## Task item:
What you hand back must match the records word for word, with no pictures.

## Material provided:
=== Begin Enclosure ===

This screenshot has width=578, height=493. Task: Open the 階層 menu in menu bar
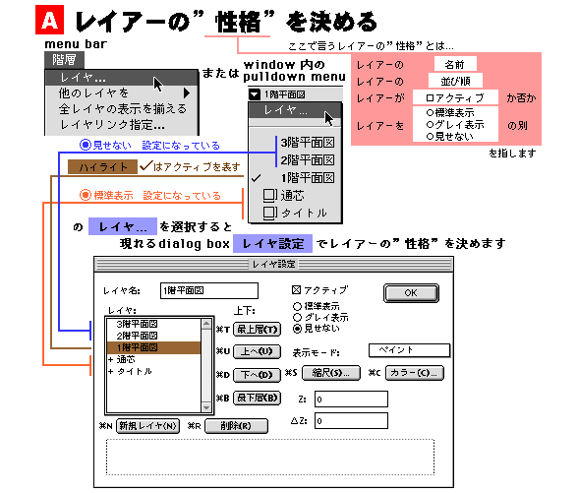(64, 60)
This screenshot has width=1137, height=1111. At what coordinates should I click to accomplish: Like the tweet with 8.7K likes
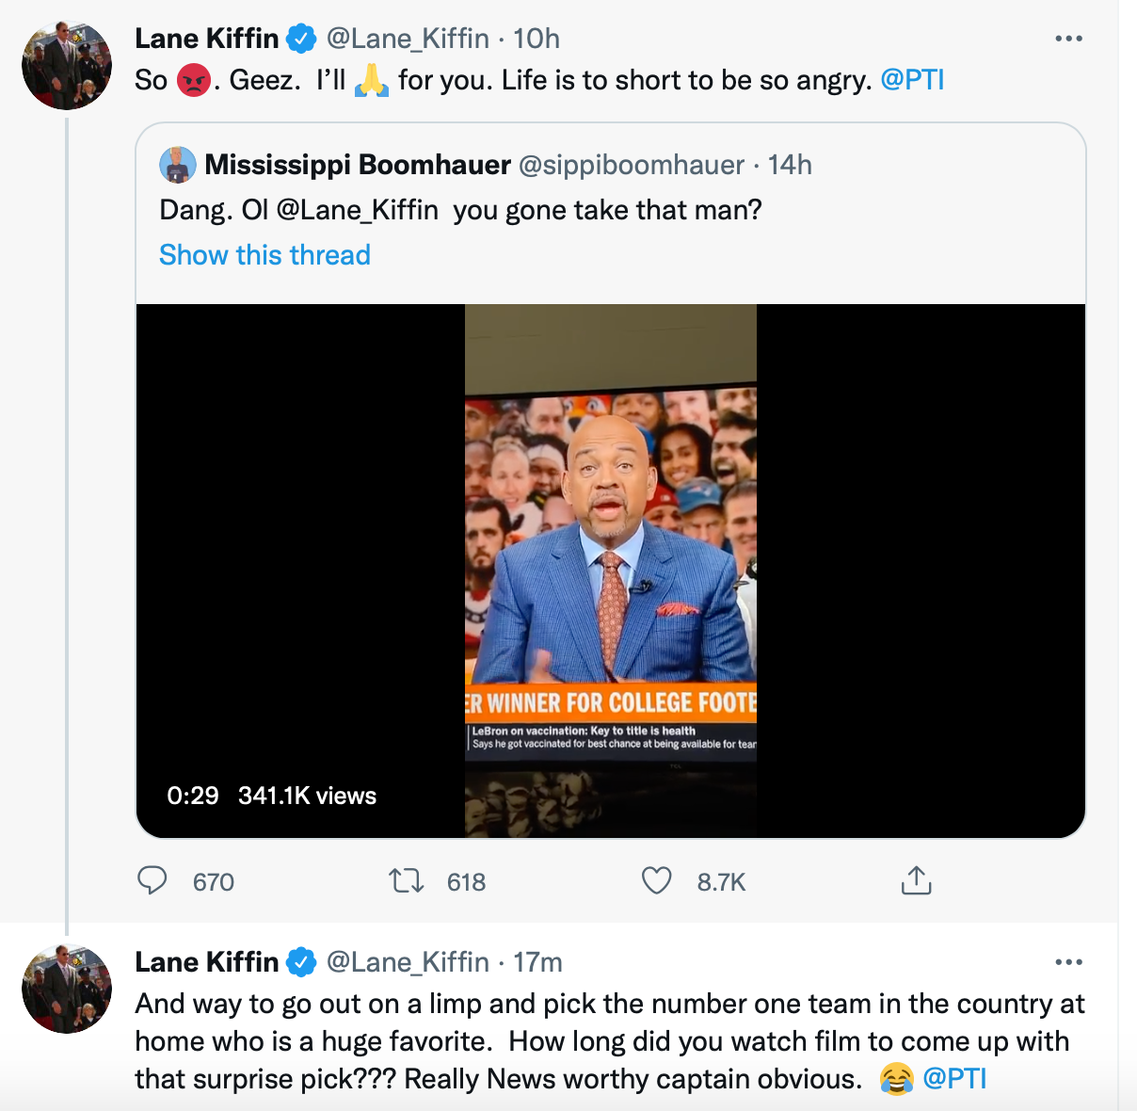tap(657, 881)
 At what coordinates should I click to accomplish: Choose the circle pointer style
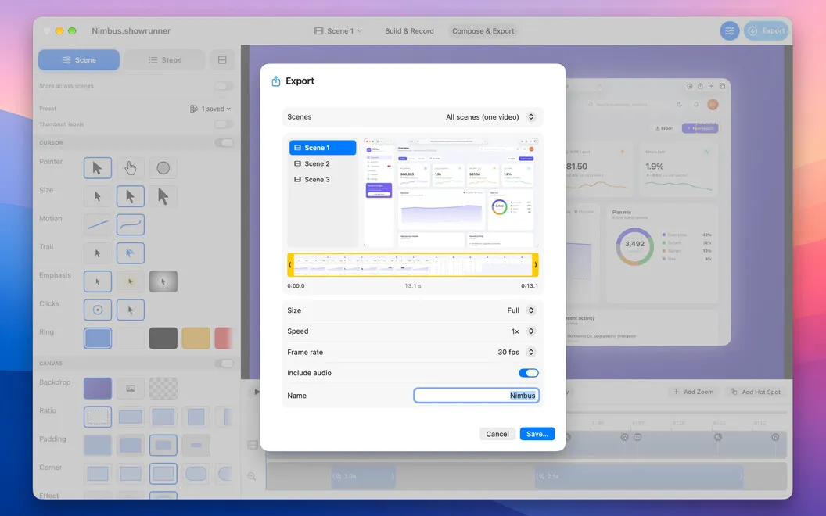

=== End Enclosure ===

## Reply to the task:
This screenshot has width=578, height=493. Task: Open the 階層 menu in menu bar
(64, 60)
This screenshot has width=1137, height=1111. At what coordinates should I click to accomplish: Like the tweet with 8.7K likes
tap(657, 881)
 At what coordinates should I click to accomplish: Choose the circle pointer style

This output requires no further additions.